On Thu, Sep 25, 2008 at 8:45 AM, Lambert Carsten <[EMAIL PROTECTED]> wrote:

> On Thursday 25 September 2008 17:21:59 Richard Fairhurst wrote:
> > Lambert Carsten wrote:
> > > This decision needs more thought. Although I personally don't have a
> > > privacy issue here there are clearly those that do
> >
> > Just don't set your track as public - then the timestamps won't be
> exposed.
>
> I am not looking to just solve my own personal 'problem'.
>
> What concerns me is that someone has made a decision that doesn't seem to
> be
> motivated and it is unclear (to me at least) who made it. I think that is a
> problem for an organization like openstreetmap. The issue itself is not
> insignificant for more than one reason. My concern is about good data and
> this 'rule' makes it a lot harder for me to upload clean data. Others might
> be concerned about privacy and change the data. And others again might not
> make their data available to save themselves the hassle of changing the
> data.
>
> Lambert
>

The GPX tracks are intended to show the basis for the ways and other data
that is in the database, so I think one motivation for timestamps hearkens
back to a desire to "show your work" to defend the source of OSM data
against potential future claims of copyright infringement.
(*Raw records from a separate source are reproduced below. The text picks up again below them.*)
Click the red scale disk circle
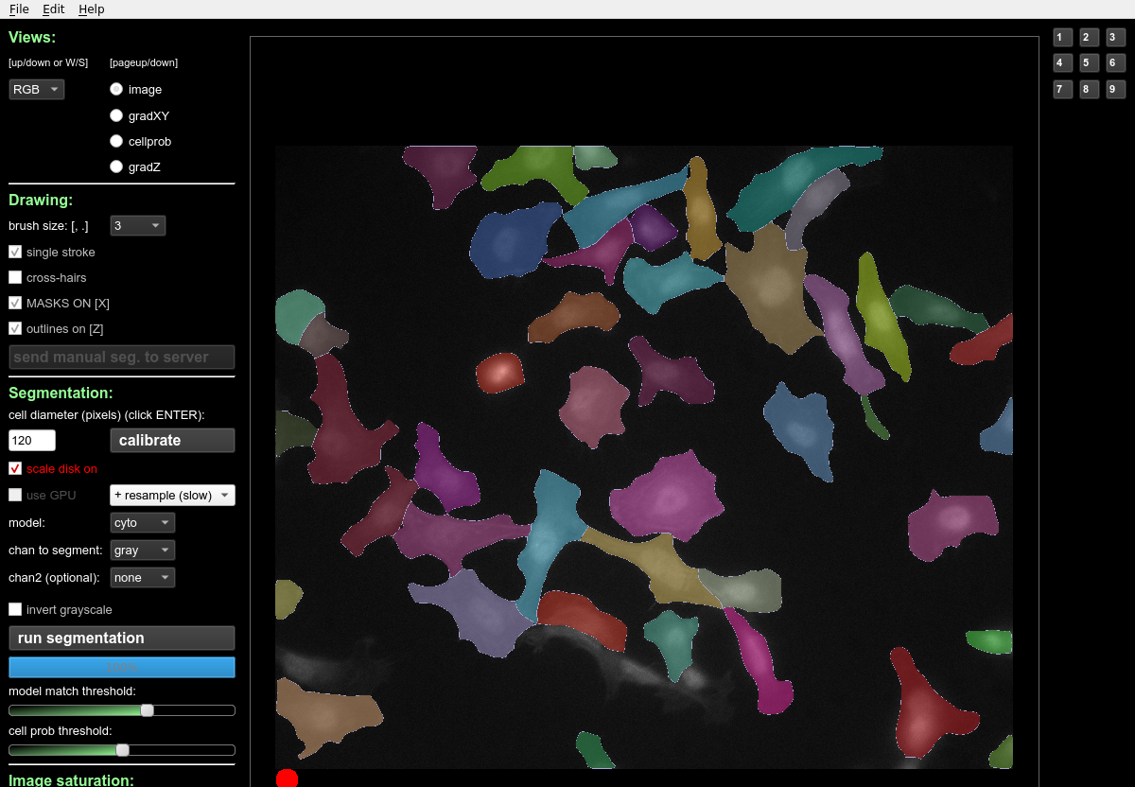This screenshot has width=1135, height=787. tap(287, 778)
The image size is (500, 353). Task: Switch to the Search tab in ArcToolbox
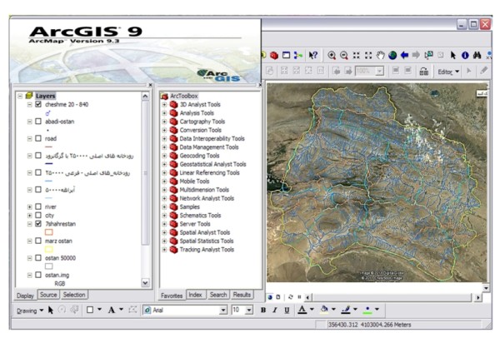click(218, 295)
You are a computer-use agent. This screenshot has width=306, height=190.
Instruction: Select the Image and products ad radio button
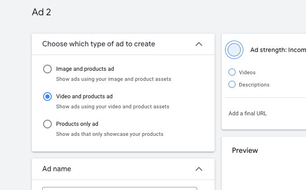pos(47,69)
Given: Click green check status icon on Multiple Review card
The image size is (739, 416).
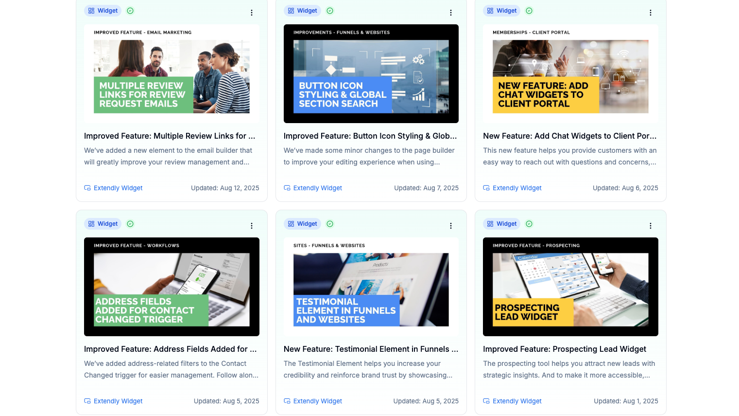Looking at the screenshot, I should pyautogui.click(x=130, y=11).
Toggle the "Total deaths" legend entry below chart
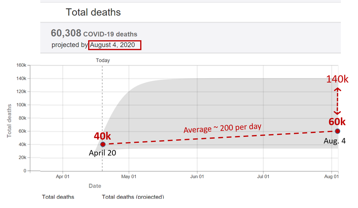 tap(58, 197)
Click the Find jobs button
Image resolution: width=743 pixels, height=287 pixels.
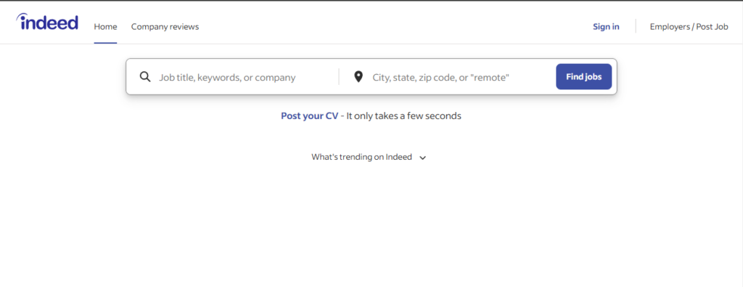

In other words,
with timestamps, it's more plausible that it was collected with an actual
GPS receiver, instead of mocked up into GPX from some "tainted" source (with
a license not compatible with OSM). Obviously timestamps could be
synthesized (and I think there are even scripts that will do it for you if
you want to upload your timestamp-less GPX tracks to OSM), but anyway,
that's one reason I seem to recall why timestamps are required.